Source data
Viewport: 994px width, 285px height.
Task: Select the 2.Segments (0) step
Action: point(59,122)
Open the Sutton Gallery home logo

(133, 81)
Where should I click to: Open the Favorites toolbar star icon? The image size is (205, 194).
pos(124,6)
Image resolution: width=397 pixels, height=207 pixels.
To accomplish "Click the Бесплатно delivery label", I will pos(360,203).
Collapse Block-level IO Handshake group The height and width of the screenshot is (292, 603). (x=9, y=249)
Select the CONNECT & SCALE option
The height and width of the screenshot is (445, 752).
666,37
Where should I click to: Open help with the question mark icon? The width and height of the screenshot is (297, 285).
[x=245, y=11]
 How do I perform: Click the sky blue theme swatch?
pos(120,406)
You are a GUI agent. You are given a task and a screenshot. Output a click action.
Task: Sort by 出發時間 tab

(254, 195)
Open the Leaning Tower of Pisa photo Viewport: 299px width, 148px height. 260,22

---

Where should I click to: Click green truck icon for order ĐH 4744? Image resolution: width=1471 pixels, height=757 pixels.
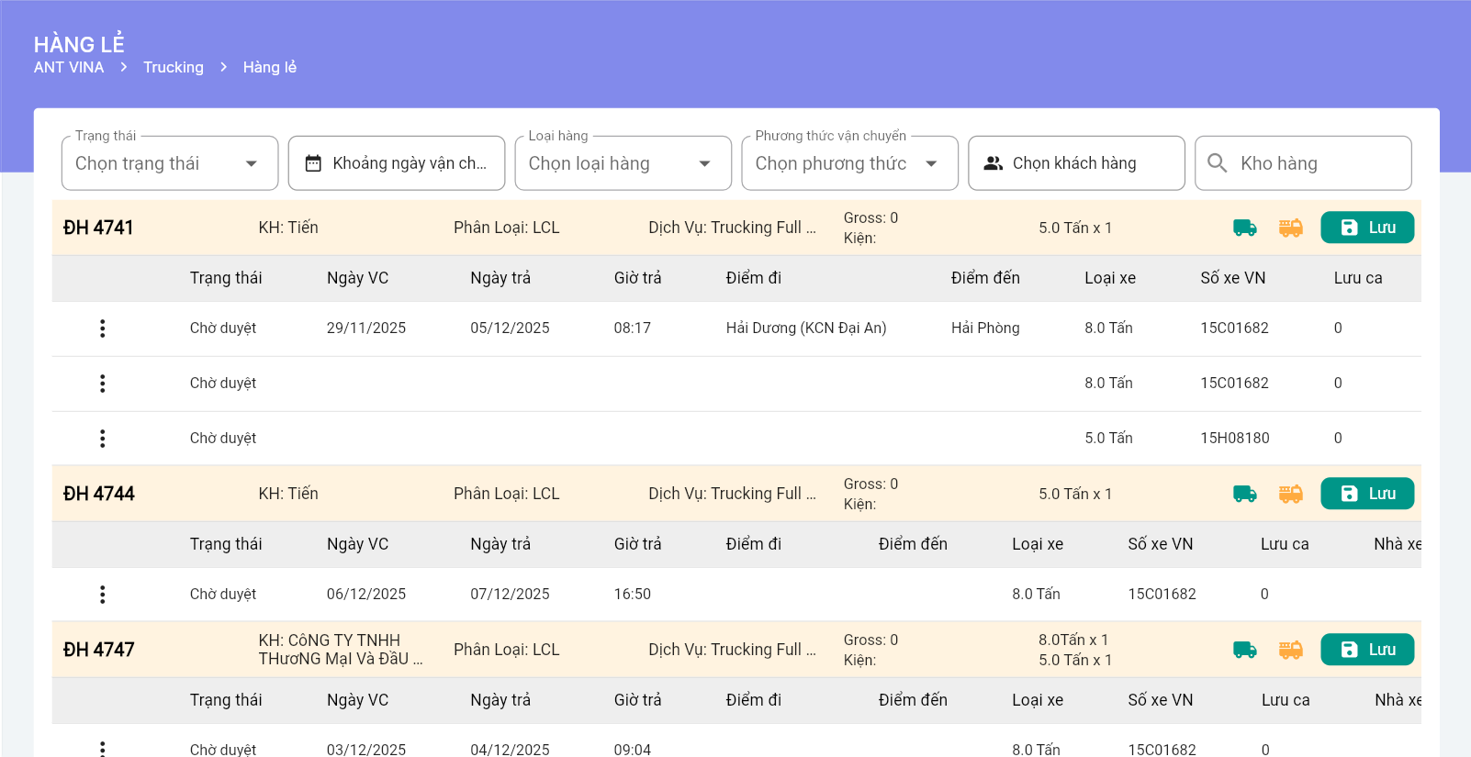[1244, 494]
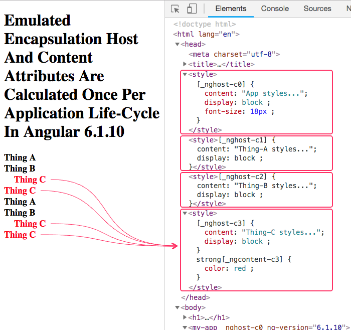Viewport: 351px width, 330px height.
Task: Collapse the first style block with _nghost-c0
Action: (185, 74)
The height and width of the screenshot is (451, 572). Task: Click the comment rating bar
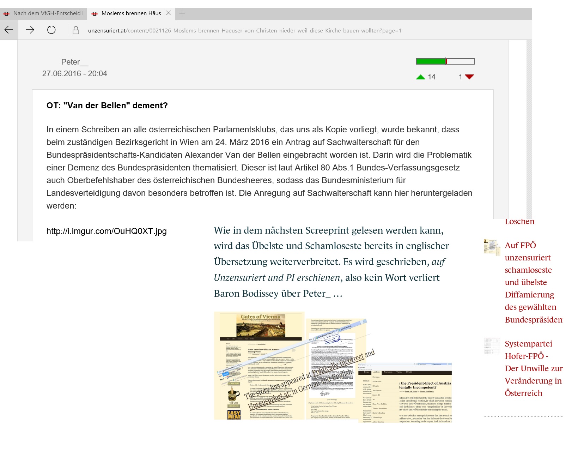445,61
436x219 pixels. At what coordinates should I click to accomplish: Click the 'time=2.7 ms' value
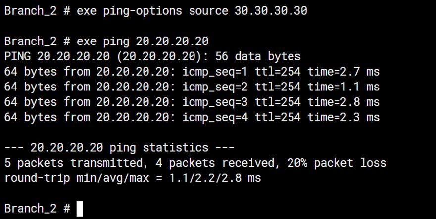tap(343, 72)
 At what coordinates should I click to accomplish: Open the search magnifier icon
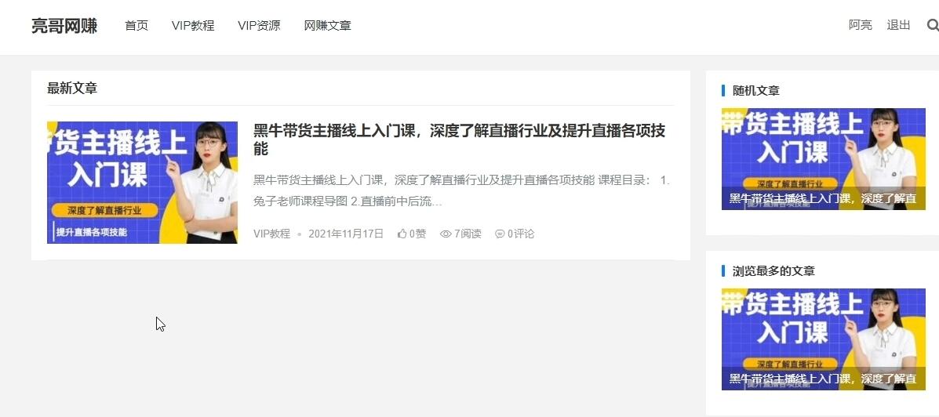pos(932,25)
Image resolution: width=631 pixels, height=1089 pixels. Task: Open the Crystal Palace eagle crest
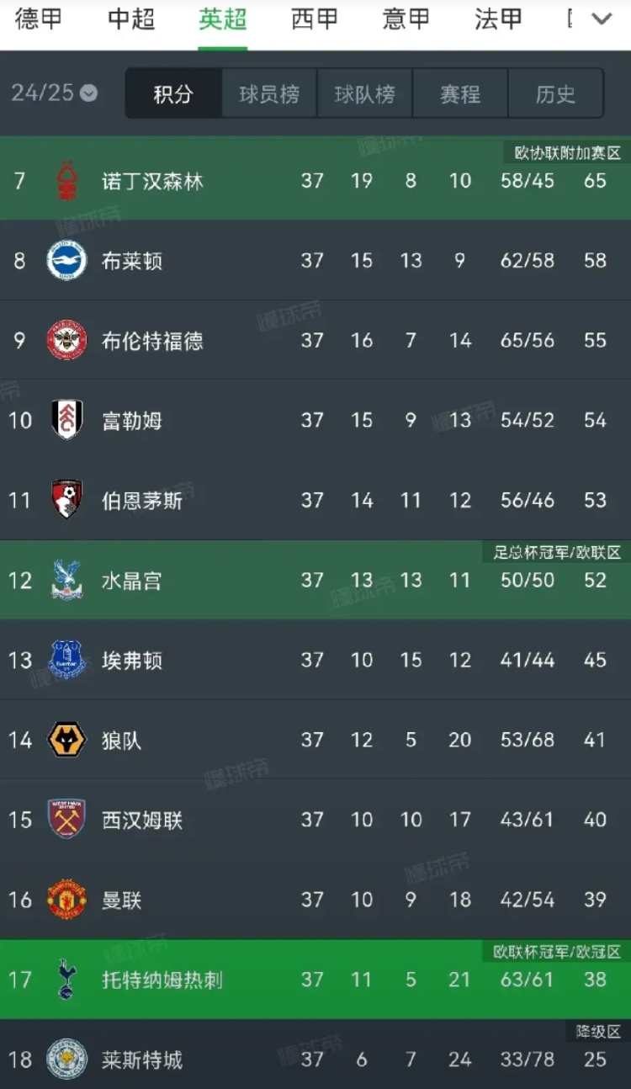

...

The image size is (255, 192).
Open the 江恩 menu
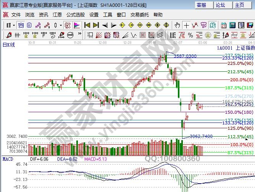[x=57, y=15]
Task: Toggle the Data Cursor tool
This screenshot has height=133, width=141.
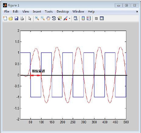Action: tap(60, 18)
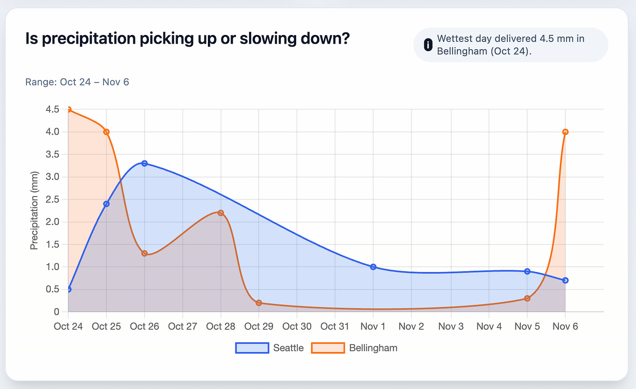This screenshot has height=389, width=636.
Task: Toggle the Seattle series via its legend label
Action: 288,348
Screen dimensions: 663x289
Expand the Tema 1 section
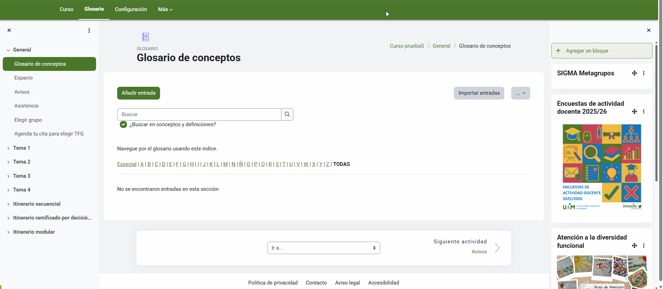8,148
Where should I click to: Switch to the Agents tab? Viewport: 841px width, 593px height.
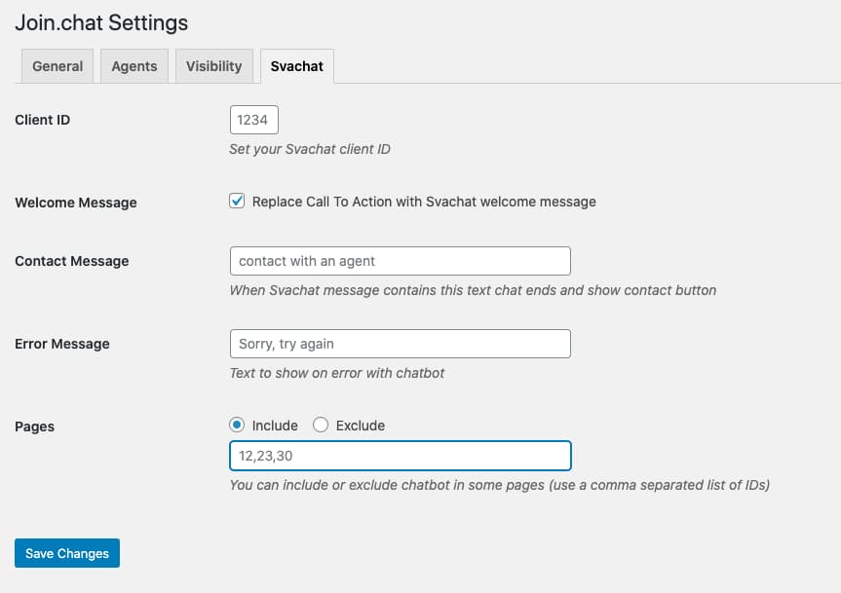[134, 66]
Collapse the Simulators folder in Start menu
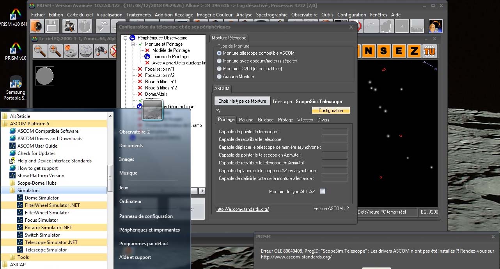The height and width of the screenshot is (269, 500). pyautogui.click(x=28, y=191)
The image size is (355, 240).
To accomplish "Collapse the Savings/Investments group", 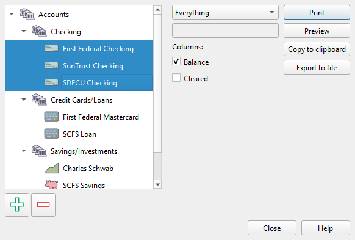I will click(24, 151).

◆ Work request
Among the entries above, copy exactly only the lines starting with the one containing "You are a GUI" and going through the one containing "Open the Leaning", both ends included.

◆ Response to the task
You are a GUI agent. You are given a task and a screenshot. Output a click action.
Task: Sort by 出發時間 tab

(254, 195)
Open the Leaning Tower of Pisa photo Viewport: 299px width, 148px height. 260,22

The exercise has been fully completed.